== Exercício 1 ==
Segundo o texto sobre a Cláudia, por que motivo ela dá tanta importância à alimentação? Responda em uma a três frases.
== Exercício 2 ==
Retome o texto sobre a Cláudia e continue-o a partir da última frase, por favor.

== Texto para análise ==
Cláudia tem uma vida completamente normal, combinando desporto com uma alimentação cuidada

No período após a intervenção cirúrgica, Cláudia ganhou parte do peso que tinha perdido, mas a recuperação não correspondia às expectativas dos médicos. Nessa fase foi necessário testar diferentes tipos de medicação, até encontrar o medicamento biológico que, finalmente, lhe trouxe melhorias – e que toma até hoje. «Foi um processo evolutivo», explica, «e eu estou sempre receptiva a testar as terapêuticas que os médicos acharem que são mais adequadas».

Mais tarde voltou a entrar em declínio, devido a uma deficiência de ferritina. Diagnosticada com uma anemia crónica, a atleta foi submetida a um tratamento endovenoso de ferro. Por essa altura já tinha regressado ao desporto de competição: «Eu não tinha a percepção de que estava a correr com uma anemia», conta, «e até ter essa percepção levou algum tempo». 

 


Hoje com 44 anos, Cláudia aprendeu a ouvir o corpo e a conhecer os seus limites. A combinação entre a prática de desporto equilibrada e uma alimentação cuidada tem-lhe permitido fazer uma vida totalmente normal: «Percebi que aquilo que como influencia a forma como treino e a forma como rendo do ponto de vista físico», explica, «e isso acaba por ser um mote para ter tudo minimamente controlado: as análises sempre a tempo e horas, as idas ao médico e a medicação. Não falhar esses pequenos detalhes faz a composição ideal para eu conseguir praticar desporto», conclui a atleta.

== Registos do conjunto ==
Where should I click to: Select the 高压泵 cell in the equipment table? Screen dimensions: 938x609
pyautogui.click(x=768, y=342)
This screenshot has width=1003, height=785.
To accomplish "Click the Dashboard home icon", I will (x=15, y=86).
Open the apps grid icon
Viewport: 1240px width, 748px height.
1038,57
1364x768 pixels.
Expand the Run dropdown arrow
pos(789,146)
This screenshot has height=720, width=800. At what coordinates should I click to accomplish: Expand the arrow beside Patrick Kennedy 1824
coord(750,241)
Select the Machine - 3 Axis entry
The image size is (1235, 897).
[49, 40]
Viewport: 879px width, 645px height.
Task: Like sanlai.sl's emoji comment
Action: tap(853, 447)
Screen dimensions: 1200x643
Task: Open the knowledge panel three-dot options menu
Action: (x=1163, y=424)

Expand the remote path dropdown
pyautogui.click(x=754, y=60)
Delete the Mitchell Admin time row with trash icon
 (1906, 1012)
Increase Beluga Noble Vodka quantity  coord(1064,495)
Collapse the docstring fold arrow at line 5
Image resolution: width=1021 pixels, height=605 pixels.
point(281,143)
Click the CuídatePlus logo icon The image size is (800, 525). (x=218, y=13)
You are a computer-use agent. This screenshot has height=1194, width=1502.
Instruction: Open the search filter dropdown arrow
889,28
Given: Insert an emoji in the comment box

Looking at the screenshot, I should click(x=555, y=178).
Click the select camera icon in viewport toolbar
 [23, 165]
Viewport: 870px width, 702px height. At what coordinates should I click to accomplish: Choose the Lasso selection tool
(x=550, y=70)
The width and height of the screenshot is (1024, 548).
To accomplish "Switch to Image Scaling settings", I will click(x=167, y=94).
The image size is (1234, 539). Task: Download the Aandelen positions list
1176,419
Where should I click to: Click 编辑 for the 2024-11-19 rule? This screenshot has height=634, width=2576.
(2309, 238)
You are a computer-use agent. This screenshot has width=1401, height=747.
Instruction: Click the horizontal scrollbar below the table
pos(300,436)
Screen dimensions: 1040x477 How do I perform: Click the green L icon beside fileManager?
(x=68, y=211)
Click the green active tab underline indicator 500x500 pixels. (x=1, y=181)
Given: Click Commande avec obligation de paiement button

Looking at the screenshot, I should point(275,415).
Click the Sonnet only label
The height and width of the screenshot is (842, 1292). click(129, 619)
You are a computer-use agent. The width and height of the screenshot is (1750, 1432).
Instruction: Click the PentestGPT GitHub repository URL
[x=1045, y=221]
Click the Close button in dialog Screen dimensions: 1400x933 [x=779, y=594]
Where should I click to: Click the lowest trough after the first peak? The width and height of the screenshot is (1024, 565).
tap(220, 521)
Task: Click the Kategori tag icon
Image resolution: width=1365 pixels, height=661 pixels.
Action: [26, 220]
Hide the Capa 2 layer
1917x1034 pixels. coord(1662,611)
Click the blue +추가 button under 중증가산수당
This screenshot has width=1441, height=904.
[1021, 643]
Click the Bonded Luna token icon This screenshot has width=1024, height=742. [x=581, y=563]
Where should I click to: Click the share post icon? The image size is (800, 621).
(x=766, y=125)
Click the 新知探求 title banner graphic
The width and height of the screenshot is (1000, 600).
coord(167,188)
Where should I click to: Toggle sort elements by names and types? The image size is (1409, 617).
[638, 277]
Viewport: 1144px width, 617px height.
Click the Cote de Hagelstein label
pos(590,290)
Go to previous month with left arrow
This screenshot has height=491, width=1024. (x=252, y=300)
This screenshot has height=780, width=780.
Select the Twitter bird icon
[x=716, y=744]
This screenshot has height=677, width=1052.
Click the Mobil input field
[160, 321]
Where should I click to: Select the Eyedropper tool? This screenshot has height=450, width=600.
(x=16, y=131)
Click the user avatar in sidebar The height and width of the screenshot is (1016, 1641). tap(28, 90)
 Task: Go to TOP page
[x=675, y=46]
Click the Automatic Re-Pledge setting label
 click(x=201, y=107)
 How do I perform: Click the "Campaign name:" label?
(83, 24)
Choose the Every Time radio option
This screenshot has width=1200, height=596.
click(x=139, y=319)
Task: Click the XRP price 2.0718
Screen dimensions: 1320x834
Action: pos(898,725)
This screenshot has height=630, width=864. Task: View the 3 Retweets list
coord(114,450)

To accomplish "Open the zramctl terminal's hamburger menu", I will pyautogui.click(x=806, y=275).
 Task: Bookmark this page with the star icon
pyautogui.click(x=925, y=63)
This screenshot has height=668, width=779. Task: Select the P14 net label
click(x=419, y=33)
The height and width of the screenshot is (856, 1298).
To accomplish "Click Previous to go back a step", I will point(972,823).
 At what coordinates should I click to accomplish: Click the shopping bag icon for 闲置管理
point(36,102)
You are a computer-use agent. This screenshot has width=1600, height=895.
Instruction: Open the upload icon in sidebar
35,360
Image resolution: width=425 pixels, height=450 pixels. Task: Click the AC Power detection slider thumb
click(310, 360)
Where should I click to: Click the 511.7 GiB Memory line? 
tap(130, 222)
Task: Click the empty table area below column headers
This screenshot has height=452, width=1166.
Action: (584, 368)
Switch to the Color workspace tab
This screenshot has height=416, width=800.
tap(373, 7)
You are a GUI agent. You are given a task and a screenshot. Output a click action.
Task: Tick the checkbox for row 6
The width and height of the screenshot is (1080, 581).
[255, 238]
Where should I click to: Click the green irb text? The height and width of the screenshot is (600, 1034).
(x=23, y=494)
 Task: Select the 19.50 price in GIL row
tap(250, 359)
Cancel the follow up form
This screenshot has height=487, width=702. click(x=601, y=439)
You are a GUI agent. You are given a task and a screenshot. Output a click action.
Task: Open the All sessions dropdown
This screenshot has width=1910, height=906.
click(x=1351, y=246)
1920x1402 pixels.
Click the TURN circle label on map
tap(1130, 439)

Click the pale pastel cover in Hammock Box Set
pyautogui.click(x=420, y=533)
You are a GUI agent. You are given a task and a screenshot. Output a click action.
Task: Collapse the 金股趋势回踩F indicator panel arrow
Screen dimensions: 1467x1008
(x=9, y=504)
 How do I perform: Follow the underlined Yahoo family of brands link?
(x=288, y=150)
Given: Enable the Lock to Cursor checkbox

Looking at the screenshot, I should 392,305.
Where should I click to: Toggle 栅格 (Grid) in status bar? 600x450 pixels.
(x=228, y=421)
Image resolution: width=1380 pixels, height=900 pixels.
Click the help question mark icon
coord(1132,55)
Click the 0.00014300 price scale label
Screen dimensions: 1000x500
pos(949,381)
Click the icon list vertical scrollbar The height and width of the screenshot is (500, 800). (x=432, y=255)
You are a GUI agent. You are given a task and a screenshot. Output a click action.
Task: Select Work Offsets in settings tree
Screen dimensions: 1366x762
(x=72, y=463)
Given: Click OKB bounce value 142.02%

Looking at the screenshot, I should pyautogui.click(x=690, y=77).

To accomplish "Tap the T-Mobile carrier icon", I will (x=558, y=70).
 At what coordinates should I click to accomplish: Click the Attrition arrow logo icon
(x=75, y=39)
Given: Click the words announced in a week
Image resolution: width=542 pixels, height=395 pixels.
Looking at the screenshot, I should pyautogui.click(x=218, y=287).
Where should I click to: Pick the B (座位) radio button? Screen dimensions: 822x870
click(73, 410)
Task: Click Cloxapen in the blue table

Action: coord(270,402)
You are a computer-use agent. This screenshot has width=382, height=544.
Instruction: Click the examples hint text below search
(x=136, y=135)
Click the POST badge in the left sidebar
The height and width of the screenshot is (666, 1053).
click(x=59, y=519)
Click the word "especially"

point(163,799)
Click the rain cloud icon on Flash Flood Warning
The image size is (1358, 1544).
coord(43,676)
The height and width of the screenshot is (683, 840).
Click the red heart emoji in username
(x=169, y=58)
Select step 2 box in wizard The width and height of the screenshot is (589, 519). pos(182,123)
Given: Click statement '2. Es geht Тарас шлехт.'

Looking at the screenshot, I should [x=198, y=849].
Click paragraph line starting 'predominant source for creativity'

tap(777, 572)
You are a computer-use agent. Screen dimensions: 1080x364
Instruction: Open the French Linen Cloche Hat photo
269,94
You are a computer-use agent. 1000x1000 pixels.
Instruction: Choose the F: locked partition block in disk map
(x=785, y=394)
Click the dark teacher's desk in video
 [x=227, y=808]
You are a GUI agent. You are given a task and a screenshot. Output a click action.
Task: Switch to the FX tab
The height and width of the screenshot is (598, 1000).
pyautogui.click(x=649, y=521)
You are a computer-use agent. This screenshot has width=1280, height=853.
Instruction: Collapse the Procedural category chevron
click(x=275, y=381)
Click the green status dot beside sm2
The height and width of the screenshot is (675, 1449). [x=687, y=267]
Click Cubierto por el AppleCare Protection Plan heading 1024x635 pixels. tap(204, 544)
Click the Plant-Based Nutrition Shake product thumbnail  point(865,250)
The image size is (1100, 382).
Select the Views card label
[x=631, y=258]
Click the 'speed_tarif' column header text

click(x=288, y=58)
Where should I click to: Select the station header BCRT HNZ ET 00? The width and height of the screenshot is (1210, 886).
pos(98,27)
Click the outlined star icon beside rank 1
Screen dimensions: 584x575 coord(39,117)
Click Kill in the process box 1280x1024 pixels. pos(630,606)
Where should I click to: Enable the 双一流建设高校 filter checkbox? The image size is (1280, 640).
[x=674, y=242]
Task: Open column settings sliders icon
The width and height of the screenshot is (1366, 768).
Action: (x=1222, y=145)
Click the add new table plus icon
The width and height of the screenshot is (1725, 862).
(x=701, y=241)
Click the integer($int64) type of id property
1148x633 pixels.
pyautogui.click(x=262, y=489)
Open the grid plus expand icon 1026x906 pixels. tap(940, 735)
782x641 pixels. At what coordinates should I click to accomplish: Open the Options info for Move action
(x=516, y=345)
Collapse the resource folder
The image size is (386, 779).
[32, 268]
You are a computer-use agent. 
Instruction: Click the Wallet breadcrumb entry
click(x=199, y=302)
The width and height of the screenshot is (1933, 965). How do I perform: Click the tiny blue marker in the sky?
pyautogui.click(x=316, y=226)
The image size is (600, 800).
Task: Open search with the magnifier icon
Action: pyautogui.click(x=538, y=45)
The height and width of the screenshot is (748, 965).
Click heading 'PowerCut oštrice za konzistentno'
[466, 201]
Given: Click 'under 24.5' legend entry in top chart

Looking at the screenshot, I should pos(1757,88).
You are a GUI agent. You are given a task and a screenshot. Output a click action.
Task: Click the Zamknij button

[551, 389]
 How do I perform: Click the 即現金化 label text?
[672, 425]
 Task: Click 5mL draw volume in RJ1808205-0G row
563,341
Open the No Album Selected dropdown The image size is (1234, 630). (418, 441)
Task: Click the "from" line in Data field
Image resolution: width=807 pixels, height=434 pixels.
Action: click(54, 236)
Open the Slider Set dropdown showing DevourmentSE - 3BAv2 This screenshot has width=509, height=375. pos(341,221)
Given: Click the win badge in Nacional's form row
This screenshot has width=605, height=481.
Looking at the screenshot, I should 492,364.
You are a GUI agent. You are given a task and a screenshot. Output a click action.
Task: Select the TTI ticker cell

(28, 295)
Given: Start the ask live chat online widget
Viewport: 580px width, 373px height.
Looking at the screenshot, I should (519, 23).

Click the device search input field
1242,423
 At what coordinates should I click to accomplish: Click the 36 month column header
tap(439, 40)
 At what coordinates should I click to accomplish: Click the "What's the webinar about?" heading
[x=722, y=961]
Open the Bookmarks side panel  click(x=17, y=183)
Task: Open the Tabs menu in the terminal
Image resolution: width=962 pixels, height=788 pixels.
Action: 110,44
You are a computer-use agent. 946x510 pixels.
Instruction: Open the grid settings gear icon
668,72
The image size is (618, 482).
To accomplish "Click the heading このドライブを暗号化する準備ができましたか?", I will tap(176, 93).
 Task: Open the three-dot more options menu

== Resposta 1 ==
Porque percebeu que aquilo que come influencia a forma como treina e o seu rendimento físico. Isso leva-a a manter tudo controlado, incluindo as análises, as idas ao médico e a medicação, para conseguir praticar desporto.

== Resposta 2 ==
O triatlo surgiu há cerca de quatro anos, por mera casualidade: «Eu estava a nadar numa praia e vi umas pessoas a nadar com uns fatos. E pensei "isto deve ser uma modalidade engraçada"», recorda Cláudia. A curiosidade falou mais alto: «Fiz umas pesquisas, falei com pessoas que praticavam triatlo e fui à AHBE [Associação Humanitária de Bombeiros dos Estoris], onde estou actualmente, para tentar perceber de que forma podia entrar». E explica que, por englobar três modalidades muito distintas – a natação, o ciclismo e o atletismo –, o triatlo é um desporto equilibrado, que não sobrecarrega um só grupo muscular ou articular. «Tenho a minha grande paixão, que é a natação. E tudo que meta água, eu vou atrás» – remata, em tom de brincadeira.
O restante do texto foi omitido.